Start of GIVEN ENTRIES

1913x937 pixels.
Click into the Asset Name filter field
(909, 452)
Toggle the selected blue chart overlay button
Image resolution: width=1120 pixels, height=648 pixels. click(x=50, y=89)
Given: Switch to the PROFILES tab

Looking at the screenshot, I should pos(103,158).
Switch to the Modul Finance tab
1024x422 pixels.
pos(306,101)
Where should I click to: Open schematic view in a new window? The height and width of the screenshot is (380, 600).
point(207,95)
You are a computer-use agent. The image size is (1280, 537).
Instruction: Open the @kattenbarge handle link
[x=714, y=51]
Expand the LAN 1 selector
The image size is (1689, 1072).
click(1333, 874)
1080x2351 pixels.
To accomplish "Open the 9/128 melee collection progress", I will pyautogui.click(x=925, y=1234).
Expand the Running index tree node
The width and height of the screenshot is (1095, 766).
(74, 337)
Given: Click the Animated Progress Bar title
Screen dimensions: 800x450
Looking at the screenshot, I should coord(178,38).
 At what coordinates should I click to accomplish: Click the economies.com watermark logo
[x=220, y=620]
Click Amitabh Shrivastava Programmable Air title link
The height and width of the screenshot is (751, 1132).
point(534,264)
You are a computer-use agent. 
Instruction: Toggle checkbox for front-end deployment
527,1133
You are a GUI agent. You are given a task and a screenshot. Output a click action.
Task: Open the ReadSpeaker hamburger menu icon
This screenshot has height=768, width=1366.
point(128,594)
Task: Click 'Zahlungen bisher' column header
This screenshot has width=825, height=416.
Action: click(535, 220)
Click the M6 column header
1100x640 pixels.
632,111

End of GIVEN ENTRIES

■ TASK OBJECTIVE
Write out the material exactly as given.

■ ANSWER SPACE
1913x937 pixels.
Click into the Asset Name filter field
(909, 452)
Toggle the selected blue chart overlay button
Image resolution: width=1120 pixels, height=648 pixels. click(x=50, y=89)
Given: Switch to the PROFILES tab

Looking at the screenshot, I should pos(103,158).
Switch to the Modul Finance tab
1024x422 pixels.
pos(306,101)
Where should I click to: Open schematic view in a new window? The height and width of the screenshot is (380, 600).
point(207,95)
You are a computer-use agent. The image size is (1280, 537).
Instruction: Open the @kattenbarge handle link
[x=714, y=51]
Expand the LAN 1 selector
The image size is (1689, 1072).
click(1333, 874)
1080x2351 pixels.
To accomplish "Open the 9/128 melee collection progress", I will pyautogui.click(x=925, y=1234).
Expand the Running index tree node
The width and height of the screenshot is (1095, 766).
(74, 337)
Given: Click the Animated Progress Bar title
Screen dimensions: 800x450
Looking at the screenshot, I should coord(178,38).
 At what coordinates should I click to accomplish: Click the economies.com watermark logo
[x=220, y=620]
Click Amitabh Shrivastava Programmable Air title link
The height and width of the screenshot is (751, 1132).
point(534,264)
You are a computer-use agent. 
Instruction: Toggle checkbox for front-end deployment
527,1133
You are a GUI agent. You are given a task and a screenshot. Output a click action.
Task: Open the ReadSpeaker hamburger menu icon
This screenshot has height=768, width=1366.
point(128,594)
Task: Click 'Zahlungen bisher' column header
This screenshot has width=825, height=416.
Action: click(535, 220)
Click the M6 column header
1100x640 pixels.
632,111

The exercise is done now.